Kenneth Leighton is one of those
composers whose music has always appealed to me. Since hearing his Symphony No.1
at the City Hall in Glasgow on 2 February 1974, I have discovered a wide range
of his work, including organ, concerted, choral and chamber music. It has never
failed to please me. In 1969 Leighton won the Cobbett Medal for services to
chamber music. So, it may be unsurprising that his Fantasy on an American
Hymn Tune (1975) meets the requirements of Walter Wilson Cobbett’s once
prestigious Phantasy competitions – in virtually all except the spelling of the
title.
The tune that forms the basis of
this work is the hymn ‘The Shining River’, written by Pastor Robert Lowry
during a typhoid and cholera epidemic in Brooklyn. The sentiment of the words
is straightforward – “We are parting at the river of death: Shall we meet at
the river of life?” Lowry’s words and tune preface Leighton’s score. They give
a message of “universal hope and consolation transcending personal sadness.”

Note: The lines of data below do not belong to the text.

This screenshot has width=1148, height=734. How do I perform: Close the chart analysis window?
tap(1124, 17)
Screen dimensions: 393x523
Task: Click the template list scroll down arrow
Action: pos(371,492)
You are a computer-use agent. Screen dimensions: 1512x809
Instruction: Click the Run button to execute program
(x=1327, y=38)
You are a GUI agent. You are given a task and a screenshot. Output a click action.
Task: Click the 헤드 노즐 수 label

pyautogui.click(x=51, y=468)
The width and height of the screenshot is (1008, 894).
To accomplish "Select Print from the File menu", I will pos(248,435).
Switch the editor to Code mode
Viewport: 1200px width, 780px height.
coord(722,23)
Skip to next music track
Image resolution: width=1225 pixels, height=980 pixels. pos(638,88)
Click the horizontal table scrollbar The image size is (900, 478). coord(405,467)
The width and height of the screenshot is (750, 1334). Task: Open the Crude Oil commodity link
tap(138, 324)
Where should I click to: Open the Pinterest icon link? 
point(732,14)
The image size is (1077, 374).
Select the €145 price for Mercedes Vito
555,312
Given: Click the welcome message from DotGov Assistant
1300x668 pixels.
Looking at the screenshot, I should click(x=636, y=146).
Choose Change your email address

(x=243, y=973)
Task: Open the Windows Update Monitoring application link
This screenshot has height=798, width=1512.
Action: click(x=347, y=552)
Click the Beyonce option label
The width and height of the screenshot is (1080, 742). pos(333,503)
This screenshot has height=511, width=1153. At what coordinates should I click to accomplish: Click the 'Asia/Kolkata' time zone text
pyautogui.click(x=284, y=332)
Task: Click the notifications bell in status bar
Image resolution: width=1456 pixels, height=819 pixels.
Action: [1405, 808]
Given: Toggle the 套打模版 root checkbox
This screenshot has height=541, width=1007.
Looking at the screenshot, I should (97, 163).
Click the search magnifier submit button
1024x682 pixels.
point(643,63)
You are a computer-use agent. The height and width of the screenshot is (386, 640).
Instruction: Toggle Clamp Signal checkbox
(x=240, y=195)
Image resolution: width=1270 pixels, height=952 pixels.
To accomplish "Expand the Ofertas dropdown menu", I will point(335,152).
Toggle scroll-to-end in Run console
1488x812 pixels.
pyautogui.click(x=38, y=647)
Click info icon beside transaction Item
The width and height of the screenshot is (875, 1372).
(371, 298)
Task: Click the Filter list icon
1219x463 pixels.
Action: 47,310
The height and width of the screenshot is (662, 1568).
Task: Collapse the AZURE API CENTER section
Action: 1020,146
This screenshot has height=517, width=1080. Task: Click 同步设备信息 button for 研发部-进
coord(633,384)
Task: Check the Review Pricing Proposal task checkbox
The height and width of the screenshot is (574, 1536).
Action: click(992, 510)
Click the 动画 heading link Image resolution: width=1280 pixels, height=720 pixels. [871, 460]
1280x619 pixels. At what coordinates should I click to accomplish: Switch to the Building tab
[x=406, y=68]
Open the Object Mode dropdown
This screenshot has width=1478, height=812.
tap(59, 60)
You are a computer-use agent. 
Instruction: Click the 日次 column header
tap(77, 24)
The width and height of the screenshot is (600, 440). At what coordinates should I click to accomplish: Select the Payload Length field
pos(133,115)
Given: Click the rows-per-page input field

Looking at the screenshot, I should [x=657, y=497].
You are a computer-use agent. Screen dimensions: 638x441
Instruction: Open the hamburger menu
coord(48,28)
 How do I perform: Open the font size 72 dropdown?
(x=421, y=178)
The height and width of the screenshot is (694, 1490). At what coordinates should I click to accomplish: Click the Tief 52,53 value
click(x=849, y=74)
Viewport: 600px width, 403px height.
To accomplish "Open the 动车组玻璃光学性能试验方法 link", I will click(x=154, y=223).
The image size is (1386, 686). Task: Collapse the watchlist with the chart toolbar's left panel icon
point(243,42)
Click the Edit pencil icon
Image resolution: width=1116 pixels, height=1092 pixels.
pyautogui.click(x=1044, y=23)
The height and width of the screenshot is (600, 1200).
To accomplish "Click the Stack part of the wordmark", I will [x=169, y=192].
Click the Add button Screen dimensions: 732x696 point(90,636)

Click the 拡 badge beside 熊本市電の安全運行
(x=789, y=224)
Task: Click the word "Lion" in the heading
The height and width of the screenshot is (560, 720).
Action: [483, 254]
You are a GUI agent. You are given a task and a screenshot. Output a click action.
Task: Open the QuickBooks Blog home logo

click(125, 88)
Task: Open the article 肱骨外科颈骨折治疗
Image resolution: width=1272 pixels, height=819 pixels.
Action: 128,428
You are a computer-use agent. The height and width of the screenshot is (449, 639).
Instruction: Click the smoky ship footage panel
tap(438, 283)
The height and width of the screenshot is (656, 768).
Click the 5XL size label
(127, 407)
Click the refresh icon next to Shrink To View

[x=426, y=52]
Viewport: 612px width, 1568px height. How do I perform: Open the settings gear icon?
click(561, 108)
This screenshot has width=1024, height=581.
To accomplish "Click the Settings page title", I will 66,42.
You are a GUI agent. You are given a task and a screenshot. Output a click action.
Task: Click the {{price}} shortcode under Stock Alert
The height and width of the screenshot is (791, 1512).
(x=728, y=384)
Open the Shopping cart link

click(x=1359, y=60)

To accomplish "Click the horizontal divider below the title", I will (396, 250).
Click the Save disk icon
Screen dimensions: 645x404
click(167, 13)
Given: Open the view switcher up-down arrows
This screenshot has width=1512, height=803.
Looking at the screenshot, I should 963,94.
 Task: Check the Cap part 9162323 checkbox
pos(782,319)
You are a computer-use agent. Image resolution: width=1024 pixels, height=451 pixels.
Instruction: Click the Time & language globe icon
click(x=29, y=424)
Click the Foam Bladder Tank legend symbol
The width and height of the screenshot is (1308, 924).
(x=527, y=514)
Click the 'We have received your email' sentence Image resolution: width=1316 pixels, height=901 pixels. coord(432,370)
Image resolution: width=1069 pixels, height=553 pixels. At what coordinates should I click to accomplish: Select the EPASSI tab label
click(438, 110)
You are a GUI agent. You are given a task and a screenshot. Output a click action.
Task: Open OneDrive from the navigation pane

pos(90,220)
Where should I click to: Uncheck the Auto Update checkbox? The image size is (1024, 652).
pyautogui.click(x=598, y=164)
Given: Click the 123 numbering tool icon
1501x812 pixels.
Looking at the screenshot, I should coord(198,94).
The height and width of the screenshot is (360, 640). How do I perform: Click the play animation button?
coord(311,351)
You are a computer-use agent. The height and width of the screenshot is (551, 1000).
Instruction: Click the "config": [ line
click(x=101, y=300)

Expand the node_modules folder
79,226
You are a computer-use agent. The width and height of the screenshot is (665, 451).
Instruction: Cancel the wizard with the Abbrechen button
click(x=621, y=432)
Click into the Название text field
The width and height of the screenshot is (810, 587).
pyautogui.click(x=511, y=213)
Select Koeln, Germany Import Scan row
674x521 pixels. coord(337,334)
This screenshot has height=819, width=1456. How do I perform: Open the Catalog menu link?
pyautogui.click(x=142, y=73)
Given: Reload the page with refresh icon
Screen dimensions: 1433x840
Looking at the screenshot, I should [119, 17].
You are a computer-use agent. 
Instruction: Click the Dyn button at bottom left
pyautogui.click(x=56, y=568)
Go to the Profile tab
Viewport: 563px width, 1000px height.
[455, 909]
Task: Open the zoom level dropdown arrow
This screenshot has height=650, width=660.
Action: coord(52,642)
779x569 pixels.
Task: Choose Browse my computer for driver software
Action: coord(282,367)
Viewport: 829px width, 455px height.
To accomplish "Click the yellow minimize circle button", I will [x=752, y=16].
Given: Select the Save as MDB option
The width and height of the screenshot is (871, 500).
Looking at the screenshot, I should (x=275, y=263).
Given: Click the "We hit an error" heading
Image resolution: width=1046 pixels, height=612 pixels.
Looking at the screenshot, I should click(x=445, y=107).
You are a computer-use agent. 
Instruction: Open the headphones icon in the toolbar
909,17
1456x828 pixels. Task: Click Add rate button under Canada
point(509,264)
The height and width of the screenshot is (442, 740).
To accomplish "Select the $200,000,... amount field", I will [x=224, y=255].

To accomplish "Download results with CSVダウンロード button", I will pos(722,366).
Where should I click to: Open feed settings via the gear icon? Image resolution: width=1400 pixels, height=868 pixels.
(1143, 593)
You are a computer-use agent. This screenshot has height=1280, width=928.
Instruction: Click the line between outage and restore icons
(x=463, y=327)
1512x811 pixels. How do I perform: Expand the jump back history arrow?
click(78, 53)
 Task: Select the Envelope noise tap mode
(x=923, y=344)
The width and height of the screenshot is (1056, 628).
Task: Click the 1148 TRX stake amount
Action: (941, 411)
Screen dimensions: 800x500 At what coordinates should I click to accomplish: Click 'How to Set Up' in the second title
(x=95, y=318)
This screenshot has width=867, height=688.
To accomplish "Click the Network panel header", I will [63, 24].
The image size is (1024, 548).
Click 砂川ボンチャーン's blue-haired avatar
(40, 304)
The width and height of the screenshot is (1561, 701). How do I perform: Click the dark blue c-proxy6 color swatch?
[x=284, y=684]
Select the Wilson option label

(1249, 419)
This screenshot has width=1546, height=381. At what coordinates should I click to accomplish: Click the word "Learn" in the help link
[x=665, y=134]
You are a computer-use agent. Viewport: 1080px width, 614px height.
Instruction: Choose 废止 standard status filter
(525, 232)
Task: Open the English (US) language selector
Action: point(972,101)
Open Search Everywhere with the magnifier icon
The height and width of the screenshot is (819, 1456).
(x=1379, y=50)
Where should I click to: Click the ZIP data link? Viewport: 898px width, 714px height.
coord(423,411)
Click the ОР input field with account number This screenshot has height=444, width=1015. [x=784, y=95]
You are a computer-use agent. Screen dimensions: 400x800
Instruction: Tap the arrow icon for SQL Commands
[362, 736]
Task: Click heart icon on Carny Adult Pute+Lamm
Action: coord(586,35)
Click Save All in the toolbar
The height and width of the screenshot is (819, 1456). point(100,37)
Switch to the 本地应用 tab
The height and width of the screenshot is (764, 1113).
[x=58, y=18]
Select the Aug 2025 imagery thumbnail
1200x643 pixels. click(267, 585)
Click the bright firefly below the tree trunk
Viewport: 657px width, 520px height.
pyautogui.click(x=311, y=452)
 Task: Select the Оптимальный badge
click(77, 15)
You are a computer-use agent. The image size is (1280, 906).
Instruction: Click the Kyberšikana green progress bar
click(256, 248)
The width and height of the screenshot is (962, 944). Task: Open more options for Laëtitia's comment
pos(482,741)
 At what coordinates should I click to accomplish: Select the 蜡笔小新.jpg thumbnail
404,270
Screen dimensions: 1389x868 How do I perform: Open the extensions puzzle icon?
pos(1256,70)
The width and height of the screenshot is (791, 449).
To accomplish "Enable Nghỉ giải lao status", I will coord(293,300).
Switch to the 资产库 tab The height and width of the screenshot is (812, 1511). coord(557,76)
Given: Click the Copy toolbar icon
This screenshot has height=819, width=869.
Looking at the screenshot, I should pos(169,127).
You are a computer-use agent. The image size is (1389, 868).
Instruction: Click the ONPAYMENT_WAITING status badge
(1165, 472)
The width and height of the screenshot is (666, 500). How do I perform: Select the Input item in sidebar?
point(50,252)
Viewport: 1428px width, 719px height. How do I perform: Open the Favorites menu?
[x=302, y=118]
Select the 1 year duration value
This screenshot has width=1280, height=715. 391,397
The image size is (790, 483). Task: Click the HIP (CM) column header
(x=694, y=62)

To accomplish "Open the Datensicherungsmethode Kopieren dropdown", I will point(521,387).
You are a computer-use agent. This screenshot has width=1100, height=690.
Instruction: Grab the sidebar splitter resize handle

The formal structure of the Fantasy is slow-fast-slow-fast-slow. The rapid sections are intense and have been rightly described as “straining at an imaginative and emotional leash.” I must admit that the original tune is not obvious as the work progresses. In fact, it is not heard in its entirety until near the end. The mood of the music is tense from the first note to the last, with some, but not a lot, of consolation appearing in the final bars. On occasion, the ‘American’ connection if made apparent through ‘jazz riffs and breaks’ which lends excitement and pizzazz. This is balanced by some Ivesian slow sections that seem to have the music’s progress enveloped in mist. In the only recording of this work, the choristers of Wakefield Cathedral sing Lowry’s hymn before the work begins. It is a subtle and moving touch.
The Phantasy has been recorded on Prima Facie’s English Phantasies (PFNSCD019) played by the Tritium Trio. Other works on this album include clarinet trios by John Ireland, John McCabe and Giles Easterbrook.